## [Problem statement]
Find all lines in the listing that include the word "Partager", then copy them.

## [Provided data]
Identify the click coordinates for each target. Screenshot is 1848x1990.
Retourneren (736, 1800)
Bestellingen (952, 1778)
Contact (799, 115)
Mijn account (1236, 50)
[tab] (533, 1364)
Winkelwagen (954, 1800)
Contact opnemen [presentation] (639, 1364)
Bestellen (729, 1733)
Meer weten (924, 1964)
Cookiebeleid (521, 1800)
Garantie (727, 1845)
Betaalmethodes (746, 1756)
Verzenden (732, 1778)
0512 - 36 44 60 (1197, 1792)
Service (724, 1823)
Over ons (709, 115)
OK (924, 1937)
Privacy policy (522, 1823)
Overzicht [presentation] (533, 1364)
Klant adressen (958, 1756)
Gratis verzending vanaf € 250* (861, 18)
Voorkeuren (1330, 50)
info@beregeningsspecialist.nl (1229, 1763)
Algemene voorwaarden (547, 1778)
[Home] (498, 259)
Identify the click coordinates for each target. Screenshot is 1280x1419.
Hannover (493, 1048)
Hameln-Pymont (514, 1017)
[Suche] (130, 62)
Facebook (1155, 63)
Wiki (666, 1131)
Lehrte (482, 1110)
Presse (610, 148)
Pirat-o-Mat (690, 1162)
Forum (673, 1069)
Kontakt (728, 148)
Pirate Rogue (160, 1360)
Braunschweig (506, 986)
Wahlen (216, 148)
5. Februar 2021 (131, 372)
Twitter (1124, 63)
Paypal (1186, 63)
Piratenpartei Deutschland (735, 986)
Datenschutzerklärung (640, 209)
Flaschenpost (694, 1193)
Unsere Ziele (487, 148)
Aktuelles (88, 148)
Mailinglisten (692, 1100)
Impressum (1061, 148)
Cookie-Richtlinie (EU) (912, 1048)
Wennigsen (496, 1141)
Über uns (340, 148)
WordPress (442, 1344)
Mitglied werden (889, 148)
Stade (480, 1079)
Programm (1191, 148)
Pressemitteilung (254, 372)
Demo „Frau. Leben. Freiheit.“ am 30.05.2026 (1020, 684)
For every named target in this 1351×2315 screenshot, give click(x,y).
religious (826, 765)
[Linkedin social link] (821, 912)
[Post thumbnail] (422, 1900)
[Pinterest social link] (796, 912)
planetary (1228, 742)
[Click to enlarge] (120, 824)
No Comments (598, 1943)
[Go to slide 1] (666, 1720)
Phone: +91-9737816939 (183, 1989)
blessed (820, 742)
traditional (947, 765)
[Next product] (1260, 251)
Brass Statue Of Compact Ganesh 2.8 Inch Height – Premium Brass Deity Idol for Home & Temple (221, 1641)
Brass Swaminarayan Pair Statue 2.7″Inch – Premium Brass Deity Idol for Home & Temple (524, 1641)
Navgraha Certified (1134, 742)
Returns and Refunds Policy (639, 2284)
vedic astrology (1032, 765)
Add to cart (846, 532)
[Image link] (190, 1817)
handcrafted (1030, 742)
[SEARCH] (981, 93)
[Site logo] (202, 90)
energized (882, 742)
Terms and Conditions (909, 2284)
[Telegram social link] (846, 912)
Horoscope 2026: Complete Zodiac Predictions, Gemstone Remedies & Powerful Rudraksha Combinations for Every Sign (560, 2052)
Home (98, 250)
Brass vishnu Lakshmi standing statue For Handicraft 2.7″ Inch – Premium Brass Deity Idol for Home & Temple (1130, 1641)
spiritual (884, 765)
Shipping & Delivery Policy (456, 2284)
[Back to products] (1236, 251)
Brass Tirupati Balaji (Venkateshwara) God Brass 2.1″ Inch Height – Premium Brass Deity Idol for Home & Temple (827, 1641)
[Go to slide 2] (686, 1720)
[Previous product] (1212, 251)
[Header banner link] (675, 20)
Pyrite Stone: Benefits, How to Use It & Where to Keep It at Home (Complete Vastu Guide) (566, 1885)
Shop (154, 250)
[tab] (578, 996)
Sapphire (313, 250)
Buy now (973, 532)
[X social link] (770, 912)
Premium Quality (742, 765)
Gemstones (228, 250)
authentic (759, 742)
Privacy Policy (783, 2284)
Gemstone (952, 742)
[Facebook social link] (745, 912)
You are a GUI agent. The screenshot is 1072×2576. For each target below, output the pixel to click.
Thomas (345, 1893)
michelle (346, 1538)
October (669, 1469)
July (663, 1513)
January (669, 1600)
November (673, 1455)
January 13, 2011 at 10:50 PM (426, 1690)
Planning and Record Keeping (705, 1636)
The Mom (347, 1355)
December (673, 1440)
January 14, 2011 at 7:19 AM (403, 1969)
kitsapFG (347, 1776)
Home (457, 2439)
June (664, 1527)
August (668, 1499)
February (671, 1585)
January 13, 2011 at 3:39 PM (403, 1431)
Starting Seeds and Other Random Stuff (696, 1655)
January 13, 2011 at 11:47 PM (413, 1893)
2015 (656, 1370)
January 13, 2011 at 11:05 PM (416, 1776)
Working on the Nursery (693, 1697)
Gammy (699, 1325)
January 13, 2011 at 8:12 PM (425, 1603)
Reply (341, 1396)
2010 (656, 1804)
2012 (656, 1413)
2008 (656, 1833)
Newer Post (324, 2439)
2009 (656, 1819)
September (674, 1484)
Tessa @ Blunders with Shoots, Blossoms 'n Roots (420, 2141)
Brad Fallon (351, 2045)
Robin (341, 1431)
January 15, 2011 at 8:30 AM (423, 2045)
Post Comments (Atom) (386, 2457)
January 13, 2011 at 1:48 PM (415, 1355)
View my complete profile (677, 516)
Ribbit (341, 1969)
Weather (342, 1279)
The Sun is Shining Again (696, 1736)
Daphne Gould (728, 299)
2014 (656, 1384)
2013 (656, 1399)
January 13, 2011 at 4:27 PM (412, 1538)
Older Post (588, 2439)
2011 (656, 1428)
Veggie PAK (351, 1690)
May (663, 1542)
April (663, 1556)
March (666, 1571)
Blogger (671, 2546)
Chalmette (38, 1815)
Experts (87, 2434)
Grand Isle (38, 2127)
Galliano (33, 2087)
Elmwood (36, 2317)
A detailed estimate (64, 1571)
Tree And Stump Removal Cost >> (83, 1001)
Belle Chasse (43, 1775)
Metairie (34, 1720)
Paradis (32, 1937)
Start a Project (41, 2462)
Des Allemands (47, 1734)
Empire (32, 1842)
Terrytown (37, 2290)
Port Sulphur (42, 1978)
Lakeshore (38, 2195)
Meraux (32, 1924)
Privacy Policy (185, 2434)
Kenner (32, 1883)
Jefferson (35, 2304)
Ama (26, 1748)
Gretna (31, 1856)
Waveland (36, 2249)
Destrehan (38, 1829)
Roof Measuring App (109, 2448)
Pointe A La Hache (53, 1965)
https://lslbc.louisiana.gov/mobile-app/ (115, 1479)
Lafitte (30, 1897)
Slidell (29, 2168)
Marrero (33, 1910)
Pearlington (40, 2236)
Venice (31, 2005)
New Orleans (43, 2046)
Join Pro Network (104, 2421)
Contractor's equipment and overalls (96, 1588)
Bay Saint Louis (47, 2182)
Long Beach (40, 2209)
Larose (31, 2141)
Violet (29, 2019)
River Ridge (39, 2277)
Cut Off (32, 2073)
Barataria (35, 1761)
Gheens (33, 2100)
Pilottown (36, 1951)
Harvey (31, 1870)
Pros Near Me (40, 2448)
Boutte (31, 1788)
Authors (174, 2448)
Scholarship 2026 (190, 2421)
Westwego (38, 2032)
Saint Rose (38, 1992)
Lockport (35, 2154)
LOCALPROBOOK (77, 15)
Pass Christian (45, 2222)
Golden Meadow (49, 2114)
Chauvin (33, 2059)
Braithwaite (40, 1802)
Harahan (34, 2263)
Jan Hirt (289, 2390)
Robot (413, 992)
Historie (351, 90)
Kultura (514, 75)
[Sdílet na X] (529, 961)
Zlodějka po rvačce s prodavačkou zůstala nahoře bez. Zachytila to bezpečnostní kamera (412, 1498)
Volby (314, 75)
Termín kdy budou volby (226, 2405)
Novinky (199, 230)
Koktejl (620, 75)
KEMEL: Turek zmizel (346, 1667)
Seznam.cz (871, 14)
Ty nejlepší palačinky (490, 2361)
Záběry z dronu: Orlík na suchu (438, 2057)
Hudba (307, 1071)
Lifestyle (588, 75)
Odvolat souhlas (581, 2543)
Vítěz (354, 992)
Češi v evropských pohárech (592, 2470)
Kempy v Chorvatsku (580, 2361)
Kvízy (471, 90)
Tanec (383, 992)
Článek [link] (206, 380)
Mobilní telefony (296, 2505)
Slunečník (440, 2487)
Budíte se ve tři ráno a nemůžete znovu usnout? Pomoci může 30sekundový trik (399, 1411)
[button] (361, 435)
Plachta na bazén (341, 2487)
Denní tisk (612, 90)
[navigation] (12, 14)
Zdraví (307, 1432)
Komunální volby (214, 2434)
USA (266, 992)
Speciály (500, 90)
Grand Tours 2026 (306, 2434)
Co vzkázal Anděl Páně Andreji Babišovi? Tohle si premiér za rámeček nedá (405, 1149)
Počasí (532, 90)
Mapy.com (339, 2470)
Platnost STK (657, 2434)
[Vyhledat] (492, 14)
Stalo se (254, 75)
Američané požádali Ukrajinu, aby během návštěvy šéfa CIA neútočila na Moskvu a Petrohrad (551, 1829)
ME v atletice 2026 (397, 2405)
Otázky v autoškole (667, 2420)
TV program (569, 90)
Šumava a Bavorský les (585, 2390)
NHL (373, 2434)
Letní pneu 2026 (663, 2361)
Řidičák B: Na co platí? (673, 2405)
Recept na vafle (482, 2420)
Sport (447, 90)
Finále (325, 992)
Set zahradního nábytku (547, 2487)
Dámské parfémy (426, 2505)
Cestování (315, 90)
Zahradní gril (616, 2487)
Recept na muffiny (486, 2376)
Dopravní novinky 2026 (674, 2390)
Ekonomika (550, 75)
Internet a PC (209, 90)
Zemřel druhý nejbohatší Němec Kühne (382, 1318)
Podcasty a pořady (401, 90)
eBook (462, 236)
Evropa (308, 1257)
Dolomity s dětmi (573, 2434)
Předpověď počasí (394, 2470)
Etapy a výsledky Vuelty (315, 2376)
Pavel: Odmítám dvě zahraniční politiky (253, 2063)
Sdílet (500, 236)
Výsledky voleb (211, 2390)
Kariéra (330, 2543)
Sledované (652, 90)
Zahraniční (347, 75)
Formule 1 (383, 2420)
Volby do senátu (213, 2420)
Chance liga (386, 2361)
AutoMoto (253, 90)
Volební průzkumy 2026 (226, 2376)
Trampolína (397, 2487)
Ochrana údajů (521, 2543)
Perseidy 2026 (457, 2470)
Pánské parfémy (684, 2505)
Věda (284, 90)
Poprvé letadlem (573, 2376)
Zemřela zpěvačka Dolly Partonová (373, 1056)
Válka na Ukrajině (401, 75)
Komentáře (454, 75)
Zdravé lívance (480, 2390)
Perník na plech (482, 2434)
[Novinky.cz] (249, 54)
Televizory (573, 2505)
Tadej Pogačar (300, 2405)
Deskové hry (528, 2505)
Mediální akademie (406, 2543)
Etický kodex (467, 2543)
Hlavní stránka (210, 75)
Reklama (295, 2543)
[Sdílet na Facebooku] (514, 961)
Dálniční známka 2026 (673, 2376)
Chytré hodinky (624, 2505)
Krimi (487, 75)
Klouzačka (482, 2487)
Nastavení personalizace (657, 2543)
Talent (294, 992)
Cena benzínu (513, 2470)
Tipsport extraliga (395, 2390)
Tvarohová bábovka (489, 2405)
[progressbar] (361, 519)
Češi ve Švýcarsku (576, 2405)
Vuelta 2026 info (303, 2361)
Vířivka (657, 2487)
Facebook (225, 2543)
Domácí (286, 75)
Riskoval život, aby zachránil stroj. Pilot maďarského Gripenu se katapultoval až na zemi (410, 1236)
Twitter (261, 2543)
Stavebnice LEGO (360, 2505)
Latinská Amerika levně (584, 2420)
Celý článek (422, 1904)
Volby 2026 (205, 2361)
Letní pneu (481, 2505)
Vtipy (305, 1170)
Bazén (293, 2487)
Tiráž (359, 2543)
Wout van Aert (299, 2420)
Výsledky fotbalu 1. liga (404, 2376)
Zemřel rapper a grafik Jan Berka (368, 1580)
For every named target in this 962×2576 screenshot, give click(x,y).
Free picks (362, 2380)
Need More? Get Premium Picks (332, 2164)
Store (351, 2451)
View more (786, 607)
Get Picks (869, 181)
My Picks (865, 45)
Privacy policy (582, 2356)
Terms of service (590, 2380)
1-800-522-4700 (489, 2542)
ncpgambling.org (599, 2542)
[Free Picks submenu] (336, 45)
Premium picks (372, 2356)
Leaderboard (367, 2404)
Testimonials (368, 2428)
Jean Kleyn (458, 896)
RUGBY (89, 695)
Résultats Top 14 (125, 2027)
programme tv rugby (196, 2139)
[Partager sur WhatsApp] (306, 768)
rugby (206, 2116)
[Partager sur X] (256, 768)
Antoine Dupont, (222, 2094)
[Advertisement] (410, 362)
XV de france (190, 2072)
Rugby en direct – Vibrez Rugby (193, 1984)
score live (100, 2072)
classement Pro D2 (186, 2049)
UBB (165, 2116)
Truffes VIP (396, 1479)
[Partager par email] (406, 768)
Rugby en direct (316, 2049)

## [Reply to the task]
[Partager sur WhatsApp] (306, 768)
[Partager sur X] (256, 768)
[Partager par email] (406, 768)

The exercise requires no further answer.